_Selected excerpt_:
○ ○ ○ ○ ○

The Complexities for a Christian around the Death of Michael Jackson

I need to confess that much of my reaction to Michael Jackson’s death hasn’t much reflected the spirit of Jesus.   The interesting thoughts here convicted me on this account.  (O.K.  Maybe it was the Holy Spirit convicting me through that piece of writing… However it works, it doesn’t change the basic point.)

After reading that post, and realizing that my response is lacking, I’m still left a bit empty around just what an appropriate response is.   Should we speak well of the dead merely because they are dead?  Or do we have an obligation to speak the truths we see, even if these truths are not very nice?  Is Vengance the Lords?  Or should we look out for the orphans and widows?

The answer to all these questions is yes.  The problem is that I’m not sure that the answer to all of them can be yes at the same time.  The blog linked to above hints at something central to all this.   The content of of our heart, the spirit in whih we’re acting, that may well be more important than what we actually do or say.

On the one hand,  to say that our hearts need to be filled with Christ’s love,  this doesn’t actually say what we should do.  But in some other way, if in fact our hearts are filled with Christ’s love, whatever we do, it’ll turn out to be the right thing.  (For some reasons, I’m thinking about Bob Marley: Don’t worry/ about a thing/ you know every little thing/ gonna be all right now…)

○ ○ ○ ○ ○

_Exercise aim_: In the reflection on Michael Jackson's death above, how can a heart filled with Christ's love both fail to answer the question of what to do and still be enough? Explain in one to three sentences.

_Given information_:
○ ○ ○ ○ ○

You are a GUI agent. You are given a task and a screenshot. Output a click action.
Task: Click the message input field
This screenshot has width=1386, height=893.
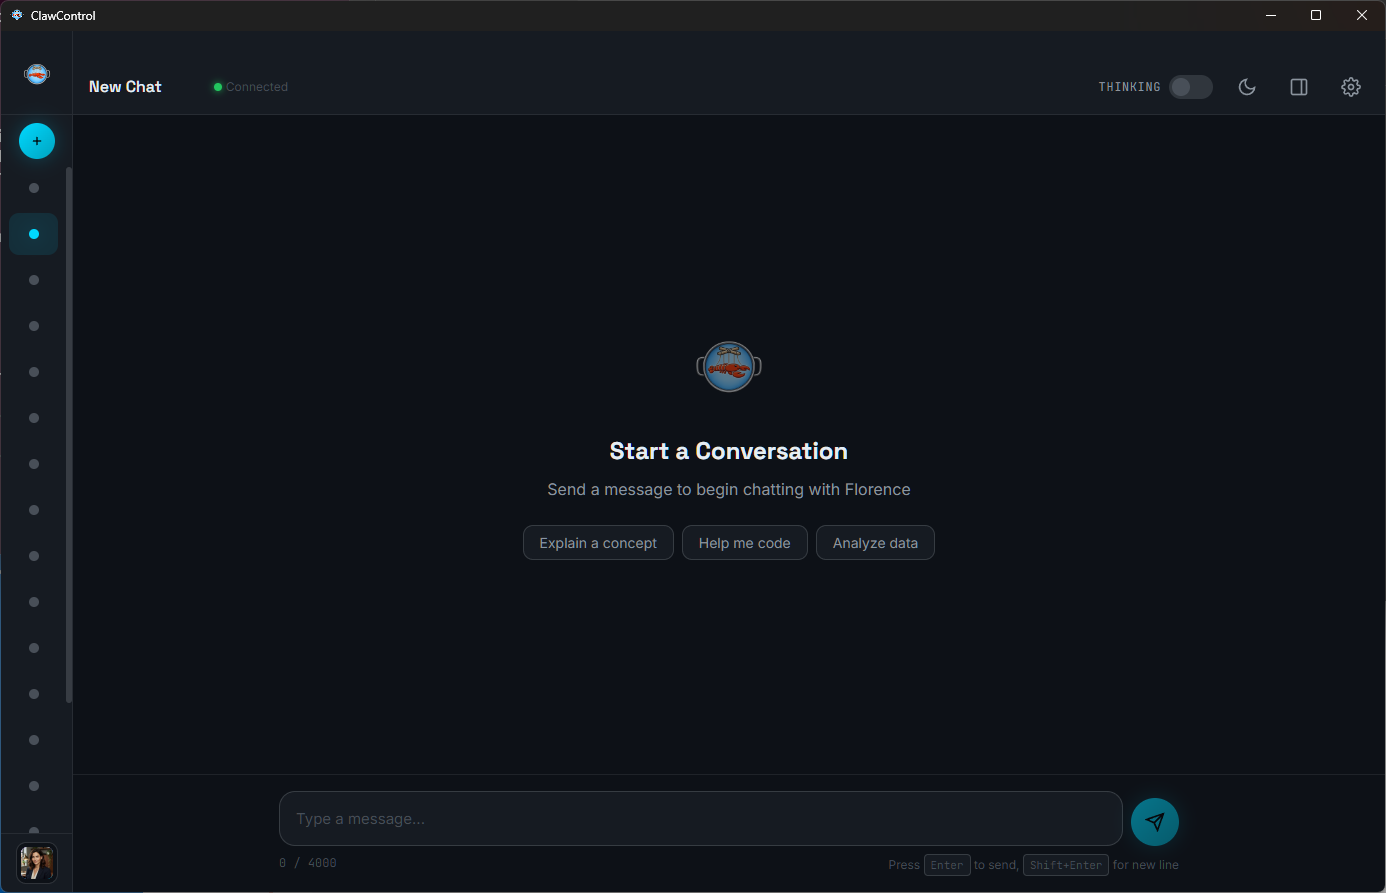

○ ○ ○ ○ ○

_Reply to the task_: Saying that our hearts need to be filled with Christ's love does not actually say what we should do. Yet if our hearts really are filled with Christ's love, whatever we do will turn out to be the right thing.